▶ Datos proporcionados

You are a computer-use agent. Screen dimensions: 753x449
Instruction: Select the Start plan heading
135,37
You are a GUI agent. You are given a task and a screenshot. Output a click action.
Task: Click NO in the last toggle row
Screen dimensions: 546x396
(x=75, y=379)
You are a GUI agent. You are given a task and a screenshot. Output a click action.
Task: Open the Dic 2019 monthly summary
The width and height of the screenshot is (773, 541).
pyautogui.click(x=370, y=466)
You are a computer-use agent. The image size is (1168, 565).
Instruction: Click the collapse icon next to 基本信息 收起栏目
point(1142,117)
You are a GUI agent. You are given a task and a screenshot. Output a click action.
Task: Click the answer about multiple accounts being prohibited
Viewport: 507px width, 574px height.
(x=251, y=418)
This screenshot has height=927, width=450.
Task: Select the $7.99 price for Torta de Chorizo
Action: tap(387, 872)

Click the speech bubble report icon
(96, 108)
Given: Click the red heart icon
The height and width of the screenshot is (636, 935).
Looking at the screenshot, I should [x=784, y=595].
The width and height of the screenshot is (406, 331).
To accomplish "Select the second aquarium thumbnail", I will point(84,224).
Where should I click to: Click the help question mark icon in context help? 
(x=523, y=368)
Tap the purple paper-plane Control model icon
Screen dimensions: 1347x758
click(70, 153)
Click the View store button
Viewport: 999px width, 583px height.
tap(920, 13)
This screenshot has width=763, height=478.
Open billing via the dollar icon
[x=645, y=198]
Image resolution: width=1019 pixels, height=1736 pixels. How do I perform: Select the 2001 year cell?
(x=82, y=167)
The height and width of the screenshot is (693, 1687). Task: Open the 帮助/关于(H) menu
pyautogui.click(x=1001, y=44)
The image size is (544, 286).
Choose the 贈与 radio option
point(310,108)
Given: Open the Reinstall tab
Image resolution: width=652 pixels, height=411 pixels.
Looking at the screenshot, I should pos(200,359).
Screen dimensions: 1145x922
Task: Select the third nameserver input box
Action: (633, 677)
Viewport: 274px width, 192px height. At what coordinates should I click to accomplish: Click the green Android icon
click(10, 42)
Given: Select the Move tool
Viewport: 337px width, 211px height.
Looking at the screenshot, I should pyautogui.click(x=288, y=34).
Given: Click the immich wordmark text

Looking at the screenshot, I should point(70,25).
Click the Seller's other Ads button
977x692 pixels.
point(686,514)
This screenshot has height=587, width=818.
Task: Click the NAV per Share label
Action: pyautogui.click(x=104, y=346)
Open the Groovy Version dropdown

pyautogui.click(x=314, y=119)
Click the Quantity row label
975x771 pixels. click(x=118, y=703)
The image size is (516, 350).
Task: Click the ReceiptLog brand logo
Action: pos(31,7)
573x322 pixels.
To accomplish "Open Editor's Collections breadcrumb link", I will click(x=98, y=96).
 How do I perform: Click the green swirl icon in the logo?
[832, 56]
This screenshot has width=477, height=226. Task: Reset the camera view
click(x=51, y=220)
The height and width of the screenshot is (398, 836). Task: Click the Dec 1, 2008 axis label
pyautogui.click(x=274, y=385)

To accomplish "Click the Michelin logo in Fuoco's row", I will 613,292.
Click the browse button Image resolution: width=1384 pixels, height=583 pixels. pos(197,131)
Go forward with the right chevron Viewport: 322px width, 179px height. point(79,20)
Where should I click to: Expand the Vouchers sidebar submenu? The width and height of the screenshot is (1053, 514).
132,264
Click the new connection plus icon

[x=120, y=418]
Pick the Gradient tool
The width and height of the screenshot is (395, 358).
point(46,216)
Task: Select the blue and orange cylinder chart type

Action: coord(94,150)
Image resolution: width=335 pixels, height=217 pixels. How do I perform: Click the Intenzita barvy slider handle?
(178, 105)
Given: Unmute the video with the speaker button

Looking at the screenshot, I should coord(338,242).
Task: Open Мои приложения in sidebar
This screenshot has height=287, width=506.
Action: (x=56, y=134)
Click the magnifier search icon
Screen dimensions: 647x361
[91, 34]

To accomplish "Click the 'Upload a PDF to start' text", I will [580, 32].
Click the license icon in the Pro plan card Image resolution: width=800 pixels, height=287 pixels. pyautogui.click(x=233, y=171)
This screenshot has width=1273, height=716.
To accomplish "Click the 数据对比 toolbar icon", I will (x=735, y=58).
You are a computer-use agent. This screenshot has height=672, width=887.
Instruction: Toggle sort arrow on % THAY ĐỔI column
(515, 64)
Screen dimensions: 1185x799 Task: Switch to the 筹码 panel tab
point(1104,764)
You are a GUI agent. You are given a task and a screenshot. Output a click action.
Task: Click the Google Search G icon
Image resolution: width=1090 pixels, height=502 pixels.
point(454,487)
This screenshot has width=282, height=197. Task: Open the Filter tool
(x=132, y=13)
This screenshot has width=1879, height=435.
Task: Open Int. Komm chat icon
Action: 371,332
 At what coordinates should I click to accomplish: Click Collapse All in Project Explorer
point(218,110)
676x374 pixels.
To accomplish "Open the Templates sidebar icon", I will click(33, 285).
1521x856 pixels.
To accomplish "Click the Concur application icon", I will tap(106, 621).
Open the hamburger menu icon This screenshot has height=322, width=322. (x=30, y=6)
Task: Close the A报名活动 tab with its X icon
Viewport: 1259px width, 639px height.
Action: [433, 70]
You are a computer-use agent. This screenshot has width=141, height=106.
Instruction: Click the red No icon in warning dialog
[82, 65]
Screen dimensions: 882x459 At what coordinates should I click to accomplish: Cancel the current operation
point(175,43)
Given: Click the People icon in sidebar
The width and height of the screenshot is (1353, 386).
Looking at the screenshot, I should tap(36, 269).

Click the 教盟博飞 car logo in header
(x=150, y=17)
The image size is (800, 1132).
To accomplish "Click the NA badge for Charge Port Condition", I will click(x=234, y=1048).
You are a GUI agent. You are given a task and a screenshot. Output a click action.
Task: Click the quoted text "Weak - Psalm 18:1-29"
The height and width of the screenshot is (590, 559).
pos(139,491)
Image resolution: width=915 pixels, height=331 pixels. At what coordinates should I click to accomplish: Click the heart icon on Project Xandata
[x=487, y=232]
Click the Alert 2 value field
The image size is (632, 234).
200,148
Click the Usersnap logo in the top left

▶ Enunciado
Reemplaza "computer-use agent" por "desktop agent" en todo el listado y reprodúcelo sin ningún otro cambio.

▶ Respuesta escrita
You are a desktop agent. Screen dimensions: 753x449
Instruction: Select the Start plan heading
135,37
You are a GUI agent. You are given a task and a screenshot. Output a click action.
Task: Click NO in the last toggle row
Screen dimensions: 546x396
(x=75, y=379)
You are a GUI agent. You are given a task and a screenshot. Output a click action.
Task: Open the Dic 2019 monthly summary
The width and height of the screenshot is (773, 541).
pyautogui.click(x=370, y=466)
You are a desktop agent. The image size is (1168, 565).
Instruction: Click the collapse icon next to 基本信息 收起栏目
point(1142,117)
You are a GUI agent. You are given a task and a screenshot. Output a click action.
Task: Click the answer about multiple accounts being prohibited
Viewport: 507px width, 574px height.
(x=251, y=418)
This screenshot has height=927, width=450.
Task: Select the $7.99 price for Torta de Chorizo
Action: tap(387, 872)

Click the speech bubble report icon
(96, 108)
Given: Click the red heart icon
The height and width of the screenshot is (636, 935).
Looking at the screenshot, I should [x=784, y=595].
The width and height of the screenshot is (406, 331).
To accomplish "Select the second aquarium thumbnail", I will point(84,224).
Where should I click to: Click the help question mark icon in context help? 
(x=523, y=368)
Tap the purple paper-plane Control model icon
Screen dimensions: 1347x758
click(70, 153)
Click the View store button
Viewport: 999px width, 583px height.
tap(920, 13)
This screenshot has width=763, height=478.
Open billing via the dollar icon
[x=645, y=198]
Image resolution: width=1019 pixels, height=1736 pixels. How do I perform: Select the 2001 year cell?
(x=82, y=167)
The height and width of the screenshot is (693, 1687). Task: Open the 帮助/关于(H) menu
pyautogui.click(x=1001, y=44)
The image size is (544, 286).
Choose the 贈与 radio option
point(310,108)
Given: Open the Reinstall tab
Image resolution: width=652 pixels, height=411 pixels.
Looking at the screenshot, I should pos(200,359).
Screen dimensions: 1145x922
Task: Select the third nameserver input box
Action: (633, 677)
Viewport: 274px width, 192px height. At what coordinates should I click to accomplish: Click the green Android icon
click(10, 42)
Given: Select the Move tool
Viewport: 337px width, 211px height.
Looking at the screenshot, I should pyautogui.click(x=288, y=34).
Given: Click the immich wordmark text

Looking at the screenshot, I should point(70,25).
Click the Seller's other Ads button
977x692 pixels.
point(686,514)
This screenshot has height=587, width=818.
Task: Click the NAV per Share label
Action: pyautogui.click(x=104, y=346)
Open the Groovy Version dropdown

pyautogui.click(x=314, y=119)
Click the Quantity row label
975x771 pixels. click(x=118, y=703)
The image size is (516, 350).
Task: Click the ReceiptLog brand logo
Action: pos(31,7)
573x322 pixels.
To accomplish "Open Editor's Collections breadcrumb link", I will click(x=98, y=96).
 How do I perform: Click the green swirl icon in the logo?
[832, 56]
This screenshot has width=477, height=226. Task: Reset the camera view
click(x=51, y=220)
The height and width of the screenshot is (398, 836). Task: Click the Dec 1, 2008 axis label
pyautogui.click(x=274, y=385)

To accomplish "Click the Michelin logo in Fuoco's row", I will 613,292.
Click the browse button Image resolution: width=1384 pixels, height=583 pixels. pos(197,131)
Go forward with the right chevron Viewport: 322px width, 179px height. point(79,20)
Where should I click to: Expand the Vouchers sidebar submenu? The width and height of the screenshot is (1053, 514).
132,264
Click the new connection plus icon

[x=120, y=418]
Pick the Gradient tool
The width and height of the screenshot is (395, 358).
point(46,216)
Task: Select the blue and orange cylinder chart type

Action: coord(94,150)
Image resolution: width=335 pixels, height=217 pixels. How do I perform: Click the Intenzita barvy slider handle?
(178, 105)
Given: Unmute the video with the speaker button

Looking at the screenshot, I should coord(338,242).
Task: Open Мои приложения in sidebar
This screenshot has height=287, width=506.
Action: (x=56, y=134)
Click the magnifier search icon
Screen dimensions: 647x361
[91, 34]

To accomplish "Click the 'Upload a PDF to start' text", I will [580, 32].
Click the license icon in the Pro plan card Image resolution: width=800 pixels, height=287 pixels. pyautogui.click(x=233, y=171)
This screenshot has width=1273, height=716.
To accomplish "Click the 数据对比 toolbar icon", I will (x=735, y=58).
You are a desktop agent. This screenshot has height=672, width=887.
Instruction: Toggle sort arrow on % THAY ĐỔI column
(515, 64)
Screen dimensions: 1185x799 Task: Switch to the 筹码 panel tab
point(1104,764)
You are a GUI agent. You are given a task and a screenshot. Output a click action.
Task: Click the Google Search G icon
Image resolution: width=1090 pixels, height=502 pixels.
point(454,487)
This screenshot has width=282, height=197. Task: Open the Filter tool
(x=132, y=13)
This screenshot has width=1879, height=435.
Task: Open Int. Komm chat icon
Action: 371,332
 At what coordinates should I click to accomplish: Click Collapse All in Project Explorer
point(218,110)
676x374 pixels.
To accomplish "Open the Templates sidebar icon", I will click(33, 285).
1521x856 pixels.
To accomplish "Click the Concur application icon", I will tap(106, 621).
Open the hamburger menu icon This screenshot has height=322, width=322. (x=30, y=6)
Task: Close the A报名活动 tab with its X icon
Viewport: 1259px width, 639px height.
Action: [433, 70]
You are a desktop agent. This screenshot has width=141, height=106.
Instruction: Click the red No icon in warning dialog
[82, 65]
Screen dimensions: 882x459 At what coordinates should I click to accomplish: Cancel the current operation
point(175,43)
Given: Click the People icon in sidebar
The width and height of the screenshot is (1353, 386).
Looking at the screenshot, I should tap(36, 269).

Click the 教盟博飞 car logo in header
(x=150, y=17)
The image size is (800, 1132).
To accomplish "Click the NA badge for Charge Port Condition", I will click(x=234, y=1048).
You are a GUI agent. You are given a task and a screenshot. Output a click action.
Task: Click the quoted text "Weak - Psalm 18:1-29"
The height and width of the screenshot is (590, 559).
pos(139,491)
Image resolution: width=915 pixels, height=331 pixels. At what coordinates should I click to accomplish: Click the heart icon on Project Xandata
[x=487, y=232]
Click the Alert 2 value field
The image size is (632, 234).
200,148
Click the Usersnap logo in the top left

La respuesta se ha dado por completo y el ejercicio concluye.